Batman's later explaining what Pyg has done, and that he's invented an addictive, identity destroying drug in the form of a virus. It seems likely that he may have somewhere along the lines been influenced by his own drug, and that the "something happens" between him being a circus boss with mommy issues to being a sicko like Pyg involved him being dosed with his own identity-destroyer and then associating with TV.

Later, Pyg talks about "what happened to me has happened to Gotham". Well, Pyg has lost his identity. His talk about looking away from mirrors for just a moment, looking back and finding that sickness has crept in is almost a literal way of looking at Gotham ... which when Batman died lost its identity. But in the context of this 3-issue arc, thanks to Dick and Damian, Gotham is getting its identity back.

The domino is part of the greater, over-arcing plot - in an interview, Morrison had mentioned a "Domino Killer" being the greater mystery. Pyg seems to have some idea about it, specifically mentioning dominoes.

Le Bossu is actually probably unconnected, and is rather a throwback to R.I.P. "You're wrong, Batman and Robin will never die!", the flash-forward that first revealed a new Batman and Robin.
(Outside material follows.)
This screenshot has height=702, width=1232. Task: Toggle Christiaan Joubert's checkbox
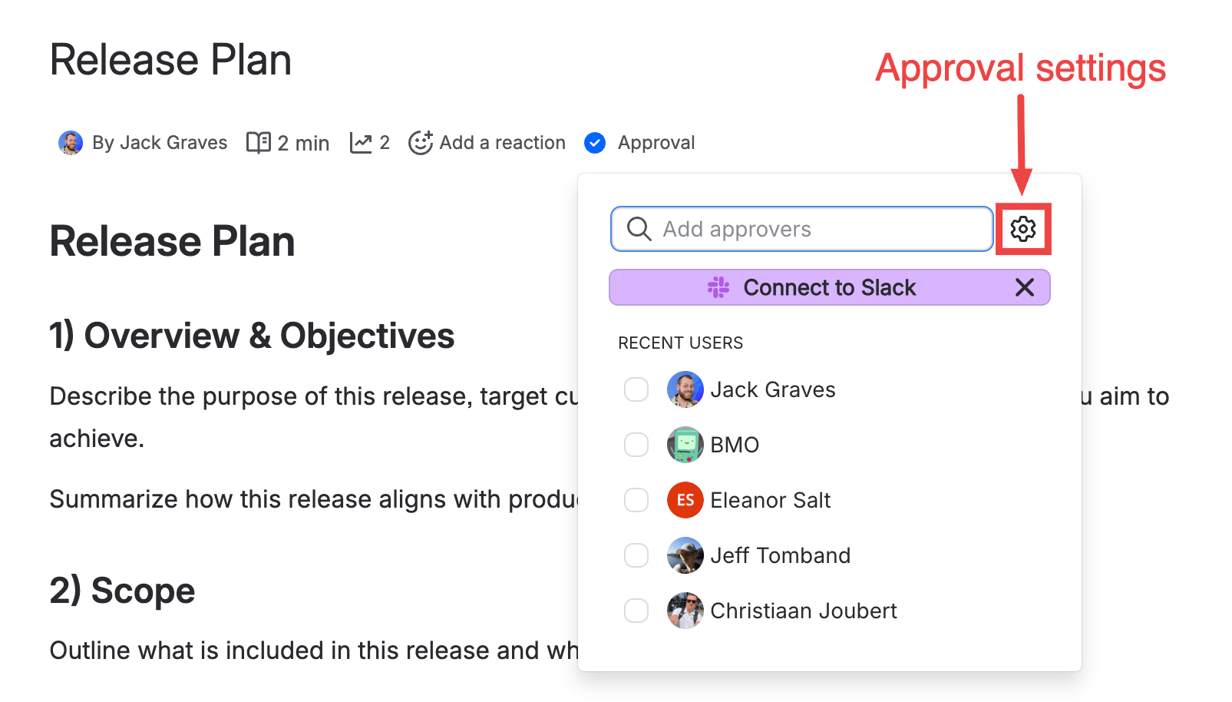click(636, 611)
He simply ensures continuity, and also refreshes the notion that many of the Club of Villains and Doctor Hurt are still out there. Then again ... it's Morrison, so everything is probably connected.

All of the final stuff - Sasha going nuts, Alfred being spied on by probably Jason Todd as he arranges portraits of all the other Robins, and Red Hood showing up are basically just leading directly into the next arc. I'm hyper-excited to see Morrison tackle Jason Todd. So far, I am crazy about the costume and like the "scourge of the underworld" arrogance.

1 comment:

  1. "Mommy made of nails" and "growing upside down in a world where a hug is a crucifixion" are both references to Harry Harlow's horrific monkey experiments.